• DO THIS
Reproduce the lines from the one containing "At what coordinates" through the one containing "[x=1544, y=24]", with both of those lines included. Omit the pictures.

• DATASET RECORDS
★ ★ ★ ★

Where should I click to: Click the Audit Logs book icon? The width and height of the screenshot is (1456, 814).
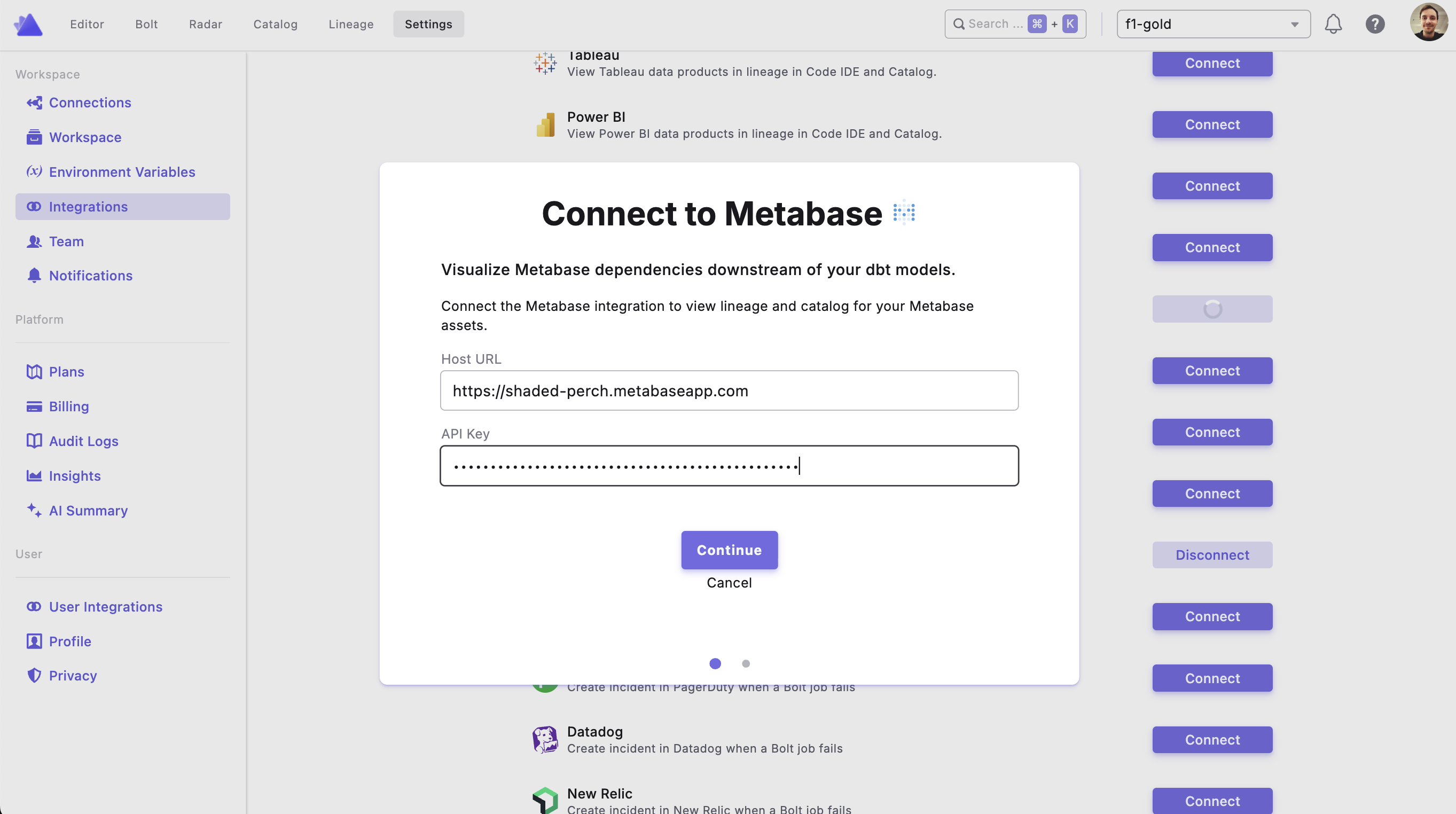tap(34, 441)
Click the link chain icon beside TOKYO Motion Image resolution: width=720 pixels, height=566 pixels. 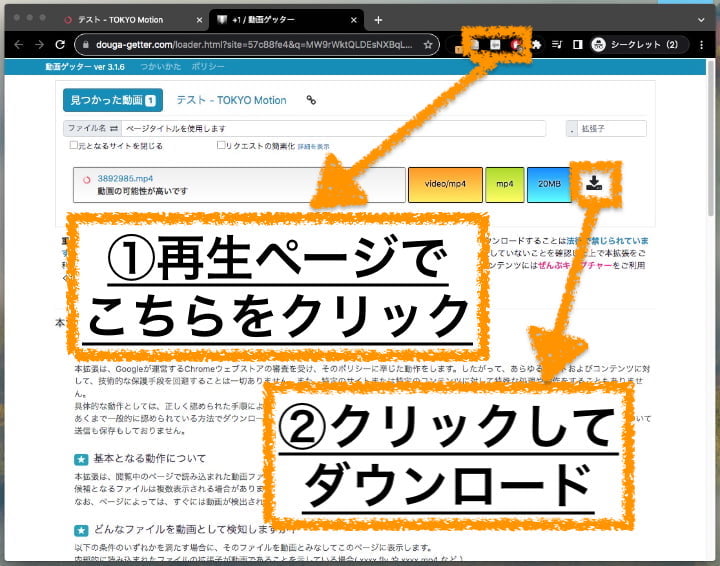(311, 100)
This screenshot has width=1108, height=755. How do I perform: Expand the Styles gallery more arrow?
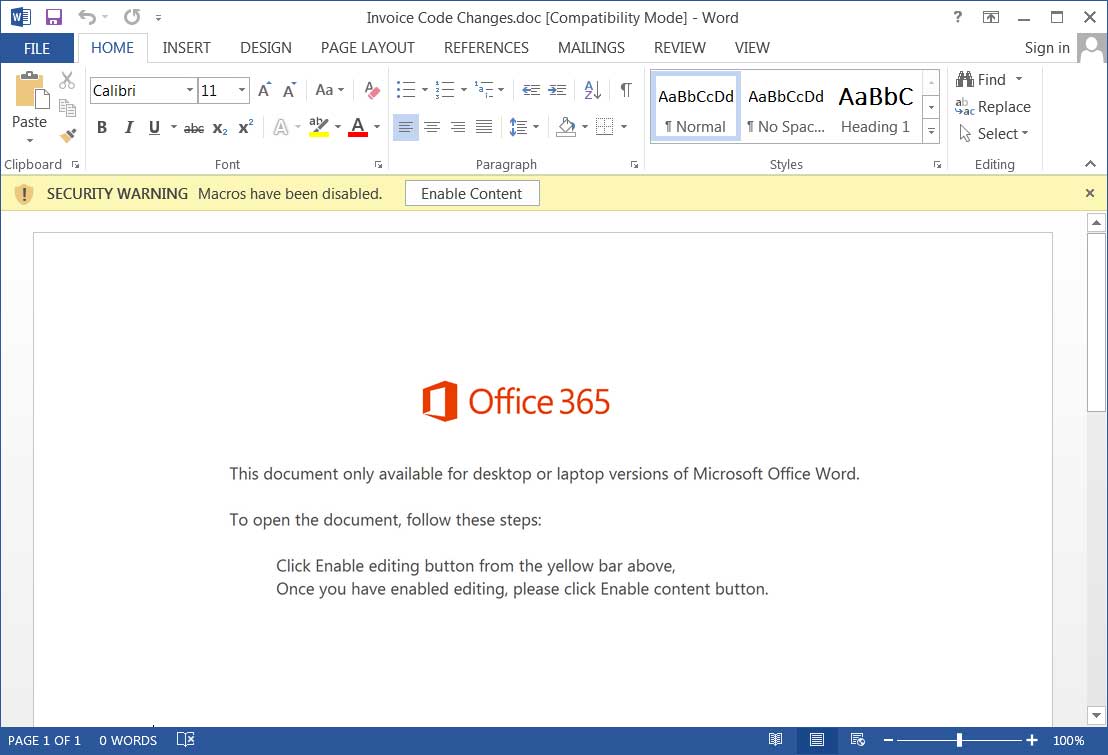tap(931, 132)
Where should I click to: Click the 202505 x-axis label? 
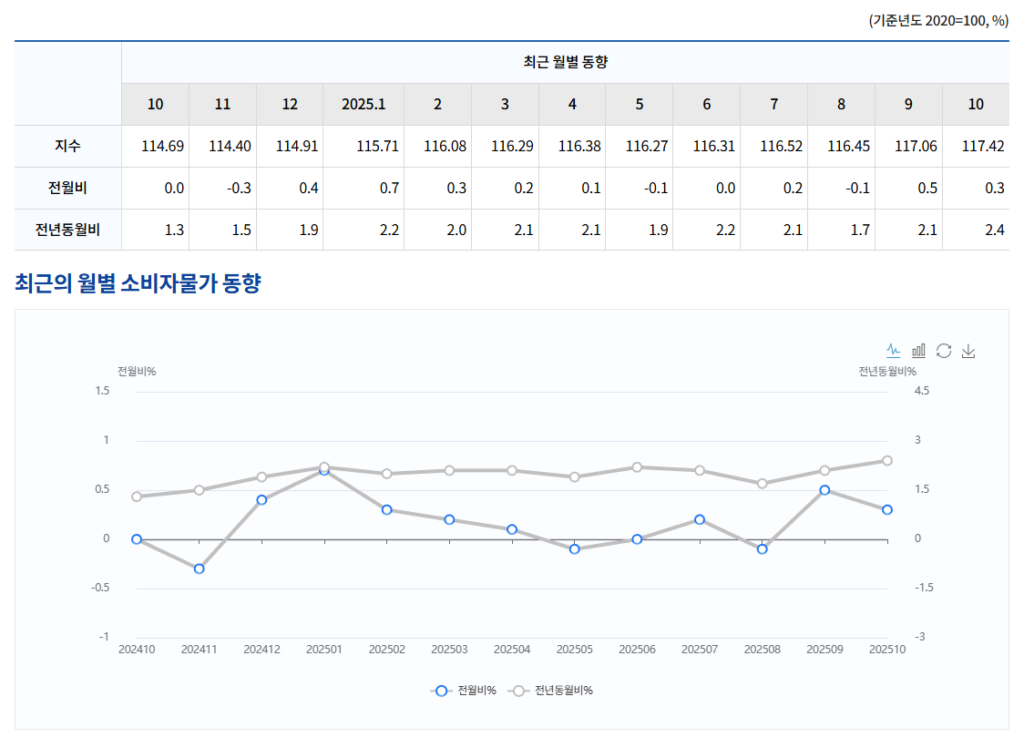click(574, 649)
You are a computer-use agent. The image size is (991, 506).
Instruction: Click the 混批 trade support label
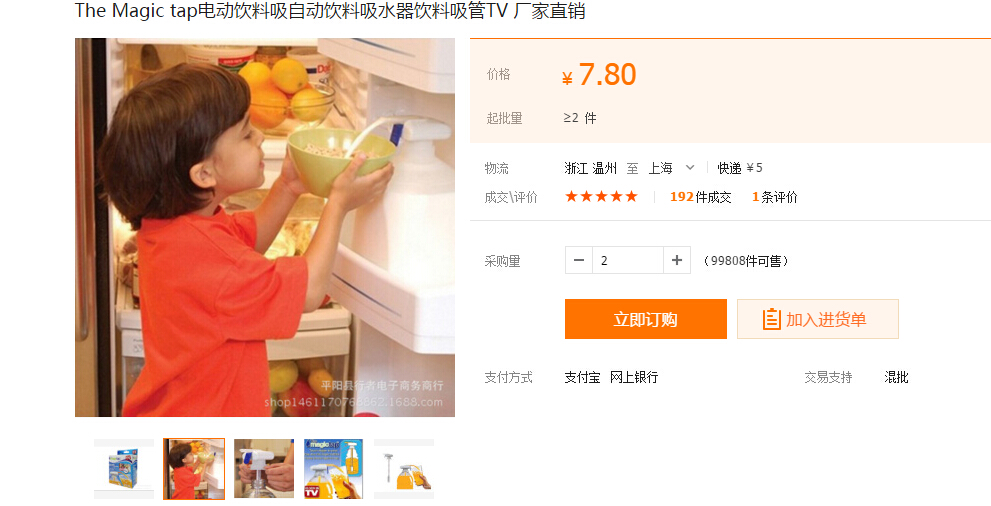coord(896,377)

★ ★ ★ ★

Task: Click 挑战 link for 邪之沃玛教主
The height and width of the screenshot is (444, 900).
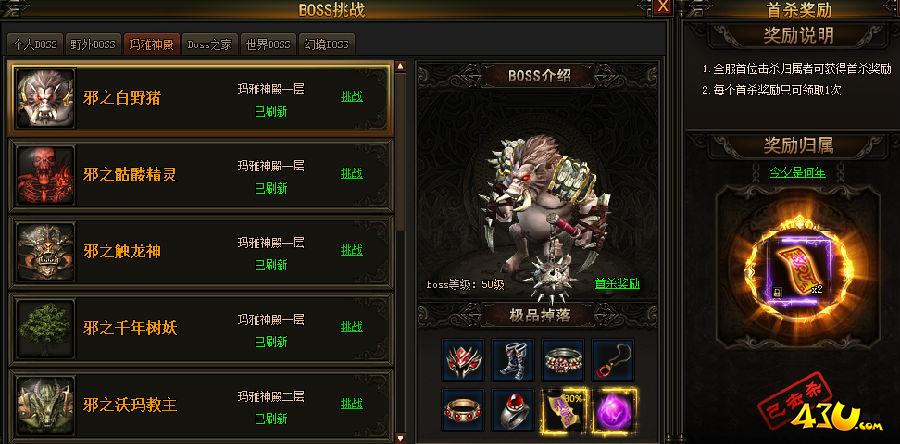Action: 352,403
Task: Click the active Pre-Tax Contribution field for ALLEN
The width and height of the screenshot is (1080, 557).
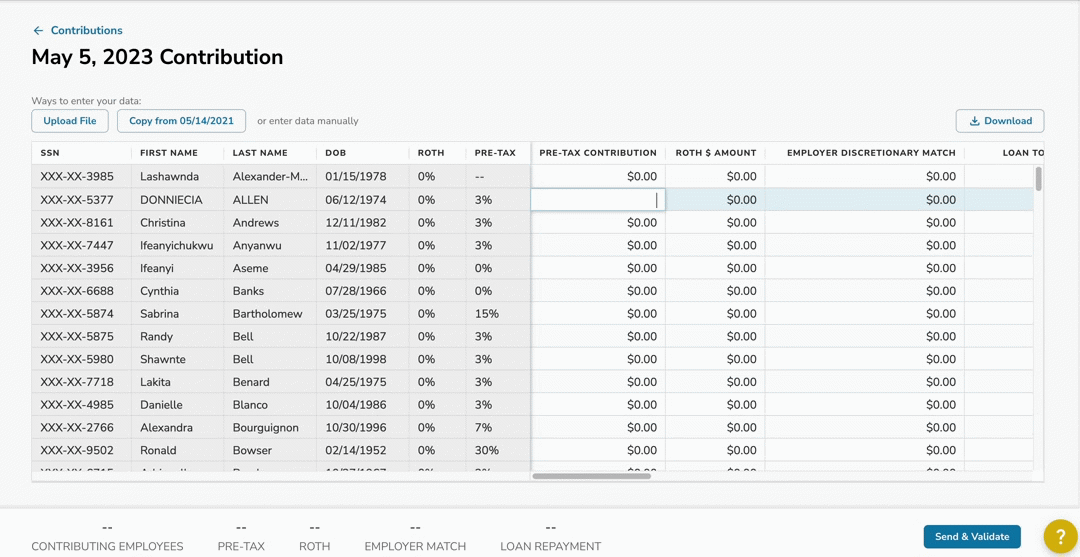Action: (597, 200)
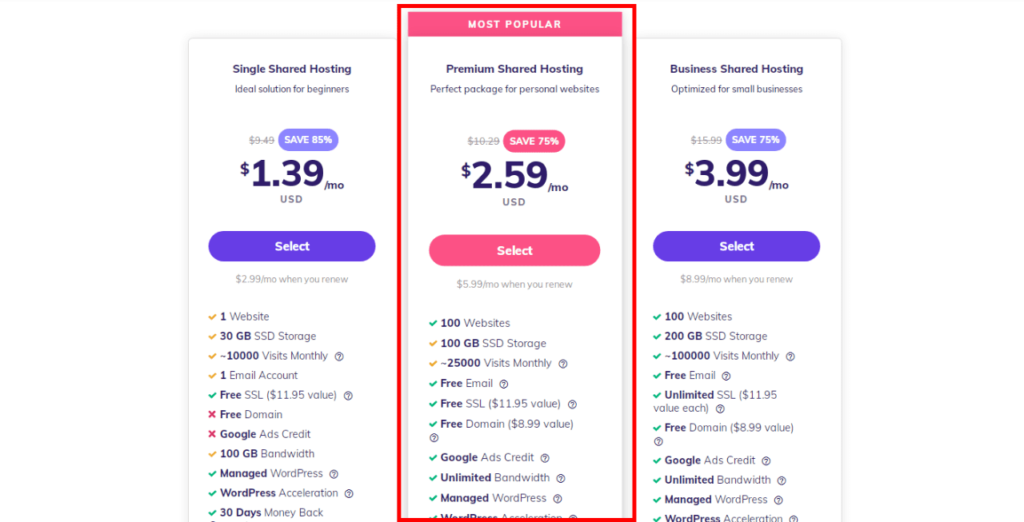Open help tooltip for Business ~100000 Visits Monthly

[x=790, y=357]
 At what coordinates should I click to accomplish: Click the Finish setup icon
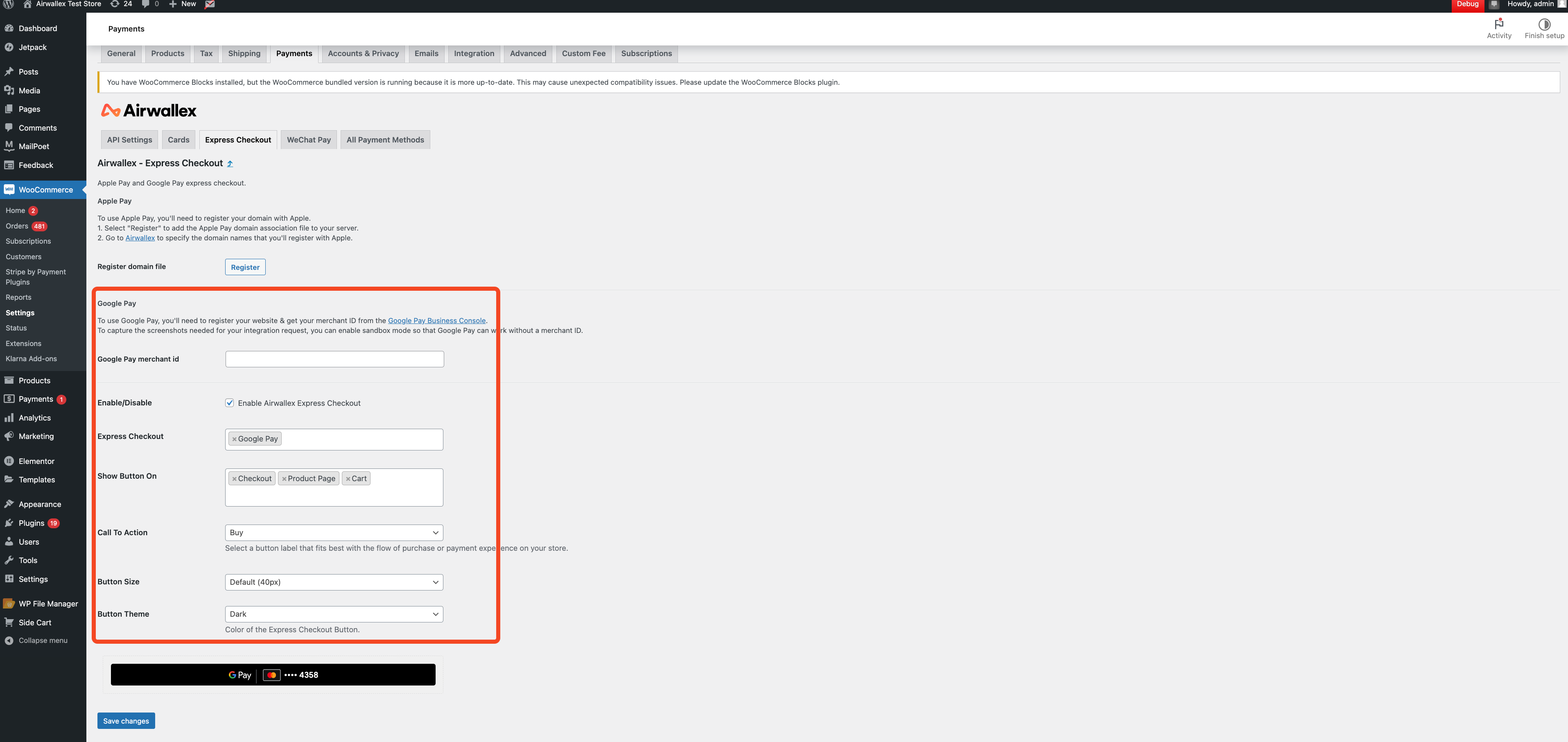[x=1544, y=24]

★ ★ ★ ★

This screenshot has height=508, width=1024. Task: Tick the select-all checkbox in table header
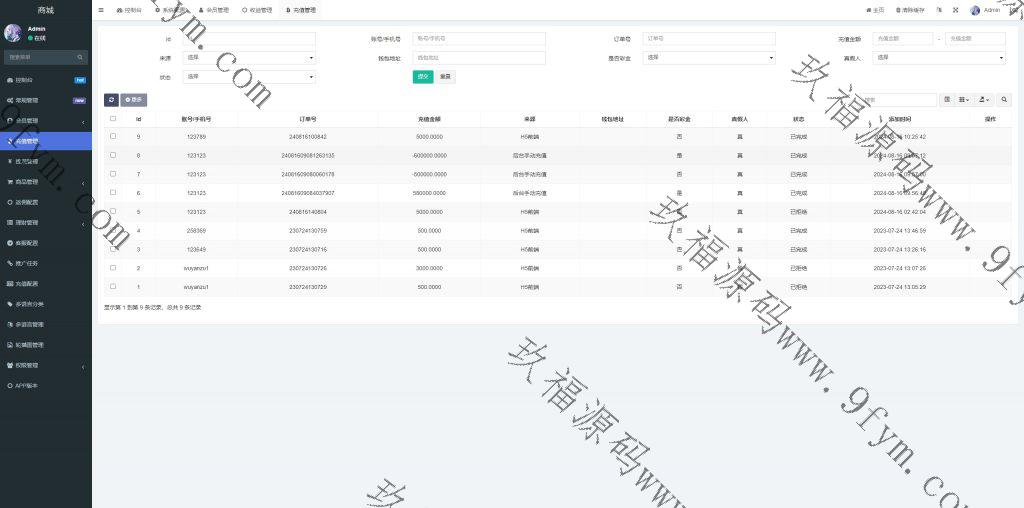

★ ★ ★ ★

• SOLUTION FOR THIS EXERCISE
 At what coordinates should I click to accomplish: Click the Finish setup icon
[x=1544, y=24]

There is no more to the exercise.